For the entries below, the result should be an exact transcription of the lines from the one with "Click the Character Performance badge icon" up to and including the one with "Image resolution: width=1389", and only those.

=== RECORD EXCERPTS ===

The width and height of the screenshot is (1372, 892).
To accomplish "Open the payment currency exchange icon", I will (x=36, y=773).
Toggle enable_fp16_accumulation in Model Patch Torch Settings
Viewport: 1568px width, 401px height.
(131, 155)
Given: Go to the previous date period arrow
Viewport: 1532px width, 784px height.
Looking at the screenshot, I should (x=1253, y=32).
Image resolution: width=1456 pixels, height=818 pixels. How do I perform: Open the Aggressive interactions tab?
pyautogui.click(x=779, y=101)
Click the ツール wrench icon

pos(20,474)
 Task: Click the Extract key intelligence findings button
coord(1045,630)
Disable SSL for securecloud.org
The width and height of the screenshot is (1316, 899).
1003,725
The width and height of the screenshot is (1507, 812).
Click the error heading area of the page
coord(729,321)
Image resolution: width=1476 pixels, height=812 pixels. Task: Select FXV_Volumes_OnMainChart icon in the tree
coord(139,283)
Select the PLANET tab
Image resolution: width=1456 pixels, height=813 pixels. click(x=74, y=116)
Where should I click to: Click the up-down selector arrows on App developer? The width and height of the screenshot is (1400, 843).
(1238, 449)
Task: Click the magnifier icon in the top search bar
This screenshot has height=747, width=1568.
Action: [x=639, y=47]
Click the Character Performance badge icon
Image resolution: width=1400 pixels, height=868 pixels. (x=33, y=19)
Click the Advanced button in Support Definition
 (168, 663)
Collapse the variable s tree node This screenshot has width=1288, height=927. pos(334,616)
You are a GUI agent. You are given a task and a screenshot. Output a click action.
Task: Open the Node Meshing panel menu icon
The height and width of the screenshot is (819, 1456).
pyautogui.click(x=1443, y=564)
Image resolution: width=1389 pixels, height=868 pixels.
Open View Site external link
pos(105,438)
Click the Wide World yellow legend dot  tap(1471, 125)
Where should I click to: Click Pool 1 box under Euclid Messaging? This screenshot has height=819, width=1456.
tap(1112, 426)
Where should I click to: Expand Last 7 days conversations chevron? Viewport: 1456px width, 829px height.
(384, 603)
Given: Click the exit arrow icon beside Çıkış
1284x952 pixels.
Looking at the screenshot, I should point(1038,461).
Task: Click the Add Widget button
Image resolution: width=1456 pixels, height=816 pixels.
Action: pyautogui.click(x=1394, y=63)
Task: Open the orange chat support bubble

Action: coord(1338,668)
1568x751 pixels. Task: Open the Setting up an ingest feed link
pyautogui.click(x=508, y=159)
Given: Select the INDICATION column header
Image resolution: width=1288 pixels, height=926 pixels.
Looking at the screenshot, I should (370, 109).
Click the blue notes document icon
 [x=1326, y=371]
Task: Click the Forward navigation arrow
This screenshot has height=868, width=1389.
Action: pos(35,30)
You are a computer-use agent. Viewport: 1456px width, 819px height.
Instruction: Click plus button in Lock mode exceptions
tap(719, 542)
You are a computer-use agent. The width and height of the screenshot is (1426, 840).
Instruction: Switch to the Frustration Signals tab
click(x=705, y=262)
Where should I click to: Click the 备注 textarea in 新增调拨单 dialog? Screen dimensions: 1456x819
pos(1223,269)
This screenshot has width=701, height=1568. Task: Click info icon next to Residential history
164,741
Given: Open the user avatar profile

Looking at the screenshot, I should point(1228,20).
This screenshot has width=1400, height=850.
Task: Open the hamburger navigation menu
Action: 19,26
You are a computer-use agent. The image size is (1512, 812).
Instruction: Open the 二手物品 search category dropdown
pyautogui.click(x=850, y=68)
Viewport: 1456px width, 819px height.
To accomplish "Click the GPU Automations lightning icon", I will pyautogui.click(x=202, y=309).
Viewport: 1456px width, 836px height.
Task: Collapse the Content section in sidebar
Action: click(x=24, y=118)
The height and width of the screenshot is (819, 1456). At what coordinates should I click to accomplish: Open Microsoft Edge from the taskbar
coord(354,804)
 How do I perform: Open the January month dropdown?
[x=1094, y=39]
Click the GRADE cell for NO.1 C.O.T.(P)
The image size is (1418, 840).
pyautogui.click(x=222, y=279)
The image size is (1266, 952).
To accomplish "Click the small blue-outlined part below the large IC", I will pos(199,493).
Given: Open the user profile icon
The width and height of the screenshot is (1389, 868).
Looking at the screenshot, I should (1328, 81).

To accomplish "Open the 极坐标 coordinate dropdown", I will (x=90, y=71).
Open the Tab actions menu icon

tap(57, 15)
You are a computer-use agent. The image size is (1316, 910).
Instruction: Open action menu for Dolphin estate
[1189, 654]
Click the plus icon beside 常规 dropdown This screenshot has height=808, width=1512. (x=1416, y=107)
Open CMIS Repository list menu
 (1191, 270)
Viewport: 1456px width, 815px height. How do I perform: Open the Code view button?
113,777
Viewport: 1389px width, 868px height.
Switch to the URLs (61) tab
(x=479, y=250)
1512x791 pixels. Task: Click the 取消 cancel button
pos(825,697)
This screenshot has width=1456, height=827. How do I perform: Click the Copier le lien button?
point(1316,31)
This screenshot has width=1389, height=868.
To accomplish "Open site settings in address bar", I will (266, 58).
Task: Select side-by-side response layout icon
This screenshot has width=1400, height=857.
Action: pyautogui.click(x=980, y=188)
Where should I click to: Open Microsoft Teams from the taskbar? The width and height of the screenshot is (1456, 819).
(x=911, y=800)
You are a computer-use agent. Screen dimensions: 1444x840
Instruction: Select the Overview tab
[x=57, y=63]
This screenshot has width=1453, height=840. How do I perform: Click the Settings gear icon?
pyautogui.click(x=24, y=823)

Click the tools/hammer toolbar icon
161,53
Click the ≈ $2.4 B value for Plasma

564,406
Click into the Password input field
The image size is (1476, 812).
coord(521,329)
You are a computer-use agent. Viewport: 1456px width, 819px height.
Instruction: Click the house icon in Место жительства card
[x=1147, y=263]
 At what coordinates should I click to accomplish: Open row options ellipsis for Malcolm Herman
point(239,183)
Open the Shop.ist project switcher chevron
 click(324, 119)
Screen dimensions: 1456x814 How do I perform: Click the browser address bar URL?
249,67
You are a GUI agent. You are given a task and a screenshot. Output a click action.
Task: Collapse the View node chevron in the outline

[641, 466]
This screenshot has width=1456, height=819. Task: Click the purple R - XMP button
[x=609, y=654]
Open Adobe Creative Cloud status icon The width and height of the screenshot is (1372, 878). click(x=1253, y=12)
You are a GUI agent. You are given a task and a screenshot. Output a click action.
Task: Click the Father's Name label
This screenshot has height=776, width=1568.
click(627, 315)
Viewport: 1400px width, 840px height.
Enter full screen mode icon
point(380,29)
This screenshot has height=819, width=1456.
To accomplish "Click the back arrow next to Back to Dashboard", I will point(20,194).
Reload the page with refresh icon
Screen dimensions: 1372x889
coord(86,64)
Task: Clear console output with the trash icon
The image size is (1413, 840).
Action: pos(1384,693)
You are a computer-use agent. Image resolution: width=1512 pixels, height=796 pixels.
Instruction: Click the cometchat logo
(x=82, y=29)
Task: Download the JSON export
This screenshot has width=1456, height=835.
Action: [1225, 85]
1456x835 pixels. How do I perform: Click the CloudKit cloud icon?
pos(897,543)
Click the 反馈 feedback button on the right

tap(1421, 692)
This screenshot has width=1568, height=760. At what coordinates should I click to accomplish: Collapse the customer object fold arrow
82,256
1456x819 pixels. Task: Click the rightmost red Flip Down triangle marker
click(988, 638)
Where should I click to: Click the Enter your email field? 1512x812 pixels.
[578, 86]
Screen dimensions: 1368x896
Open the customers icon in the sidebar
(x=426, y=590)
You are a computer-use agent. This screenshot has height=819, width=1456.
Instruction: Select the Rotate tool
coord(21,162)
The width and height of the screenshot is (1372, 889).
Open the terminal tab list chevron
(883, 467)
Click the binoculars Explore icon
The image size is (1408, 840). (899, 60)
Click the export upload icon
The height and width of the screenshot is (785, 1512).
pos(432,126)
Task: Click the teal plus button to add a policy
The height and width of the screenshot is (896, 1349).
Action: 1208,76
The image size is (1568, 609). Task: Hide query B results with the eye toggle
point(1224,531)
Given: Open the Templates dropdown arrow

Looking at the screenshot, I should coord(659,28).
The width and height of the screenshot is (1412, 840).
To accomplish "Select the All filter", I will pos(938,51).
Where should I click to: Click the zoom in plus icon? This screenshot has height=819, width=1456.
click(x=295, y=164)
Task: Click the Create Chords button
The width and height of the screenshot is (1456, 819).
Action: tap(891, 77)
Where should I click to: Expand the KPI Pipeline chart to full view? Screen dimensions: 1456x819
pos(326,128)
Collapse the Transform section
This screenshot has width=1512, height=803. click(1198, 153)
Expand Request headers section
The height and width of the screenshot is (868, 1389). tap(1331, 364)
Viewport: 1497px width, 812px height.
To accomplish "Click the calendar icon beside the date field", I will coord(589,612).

===

### RESPONSE AREA
Click the Character Performance badge icon
Image resolution: width=1400 pixels, height=868 pixels. (x=33, y=19)
Click the Advanced button in Support Definition
 (168, 663)
Collapse the variable s tree node This screenshot has width=1288, height=927. pos(334,616)
You are a GUI agent. You are given a task and a screenshot. Output a click action.
Task: Open the Node Meshing panel menu icon
The height and width of the screenshot is (819, 1456).
pyautogui.click(x=1443, y=564)
Image resolution: width=1389 pixels, height=868 pixels.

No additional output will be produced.